Mais comme bon nombre de choses, tout est une question de dosage. Prenons l’exemple du café : un ou deux par jour nous apporte énergie et concentration, alors que pris en trop grande quantité, il peut favoriser nervosité, anxiété et agitation, provoquer insomnies et perturber le sommeil.
Alors pour ne pas subir ses effets néfastes, autant se limiter à un nombre minime de tasses de stress quotidien 😉.

Qu’est-ce que le stress ?

Physiologie du stress

Vous avez sans doute déjà entendu parler des origines du stress. De nos ancêtres chasseurs cueilleurs, sauvés des prédateurs grâce à cette formidable fonction de notre organisme. Le stress, c’est la vie !

En effet face à un environnement nouveau, un élément inhabituel ou un danger réel, les réactions physiologiques du stress s’enchaînent : les battements de coeur accélèrent, le rythme respiratoire également, la glycémie augmente, les muscles sont mieux irrigués par le sang et donc plus toniques, les pupilles se dilatent. Nous avons alors toutes les capacités de notre corps pour fuir ou nous battre contre la menace.

Psychologie du stress

Nous sommes tous inégaux face au stress.
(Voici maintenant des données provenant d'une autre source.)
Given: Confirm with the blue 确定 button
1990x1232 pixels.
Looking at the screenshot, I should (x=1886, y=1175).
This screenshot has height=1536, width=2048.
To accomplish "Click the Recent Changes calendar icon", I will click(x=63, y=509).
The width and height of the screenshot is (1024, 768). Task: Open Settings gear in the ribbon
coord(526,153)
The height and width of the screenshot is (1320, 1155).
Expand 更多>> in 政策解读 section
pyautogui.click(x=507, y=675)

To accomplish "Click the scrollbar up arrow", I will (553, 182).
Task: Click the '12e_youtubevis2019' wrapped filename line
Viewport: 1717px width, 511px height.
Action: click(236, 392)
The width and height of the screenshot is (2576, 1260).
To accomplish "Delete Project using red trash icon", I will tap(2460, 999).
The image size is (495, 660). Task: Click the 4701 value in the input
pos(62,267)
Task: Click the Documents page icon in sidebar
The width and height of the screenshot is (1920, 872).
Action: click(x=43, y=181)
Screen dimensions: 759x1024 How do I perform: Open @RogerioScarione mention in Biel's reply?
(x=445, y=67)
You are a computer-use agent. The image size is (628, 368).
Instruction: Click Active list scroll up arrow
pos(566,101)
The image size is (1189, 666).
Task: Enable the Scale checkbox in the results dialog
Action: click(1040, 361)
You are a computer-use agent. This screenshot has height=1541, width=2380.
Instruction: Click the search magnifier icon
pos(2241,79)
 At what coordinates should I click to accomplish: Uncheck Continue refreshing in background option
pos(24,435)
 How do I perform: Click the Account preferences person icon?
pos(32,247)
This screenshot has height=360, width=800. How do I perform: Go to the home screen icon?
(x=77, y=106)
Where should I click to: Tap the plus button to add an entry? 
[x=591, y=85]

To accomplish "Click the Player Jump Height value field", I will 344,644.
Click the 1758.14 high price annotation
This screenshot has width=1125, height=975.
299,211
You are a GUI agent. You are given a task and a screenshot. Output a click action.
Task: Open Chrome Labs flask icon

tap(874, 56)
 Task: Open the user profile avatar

Pour une même situation nous aurons des façons différentes de réagir, en fonction de nos capacités à affronter l’événement et à le dépasser. La réaction au stress dépend d'une double appréciation : notre estimation de la menace et celle des ressources en notre possession pour y faire face. Ces évaluations dépendent de notre personnalité et de notre vécu.

Les différentes phases du stress

La première phase, celle de l’alerte, permet notre « survie » (pour échapper aux prédateurs féroces, aux crocs de notre boss 😅 ou à un danger immédiat). Par la libération d’hormones, nous préparons le corps à l’action immédiate grâce à l’adrénaline et la noradrénaline.

Arrive ensuite la phase de résistance, quand la situation stressante se prolonge, où les signes physiques diminuent. Nous libérons alors du cortisol, ce qui nous permet d’augmenter notre endurance.

Enfin l’organisme finit par arriver au bout de ses ressources, c’est la phase d’épuisement, avec l’apparition de maladies.

Leeloo Thefirst pour Pexels
© Leeloo Thefirst pour Pexels

Prendre conscience que l'on est (trop) stressé au travail

Pourquoi le stress chronique est-il mauvais ?

Quand le stress ponctuel nous aide à nous dépasser, à trouver l’efficacité optimale pour rendre ce dossier urgent pour demain, quand il nous booste pour prendre la parole devant un auditoire conséquent, on peut lui dire merci !

Mais parfois la machine s’emballe, quand le stress s’éternise, que l’on arrive pas à le déchiffrer, et le cercle vicieux du mal-être commence. Le stress chronique est source de bien des maux : anxiété, fatigue, maladies cardio-vasculaires, troubles musculo-squelettiques, burn-out ou bore-out. Sans parler de la part du stress dans les maladies psychosomatiques telles que les maladies de peau, les troubles digestifs, les migraines, l’asthme.

Comment reconnaître les signaux de stress ?

Les signes physiques du stress

Les signes psychologiques du stress

Comment mieux gérer son stress ?

Je suis désolée de vous l'annoncer, mais pour diminuer le stress de manière durable, il n'y a pas de recette miracle. Il faut travailler (sur soi) !

Attention, il faut bien faire la part des choses et ne pas essayer à tout prix de supprimer le stress, cela pourrait être contre-productif. Il est normal et sain de ressentir du stress, mais s'il devient envahissant et qu'il a des conséquences sur votre santé, alors il faut agir.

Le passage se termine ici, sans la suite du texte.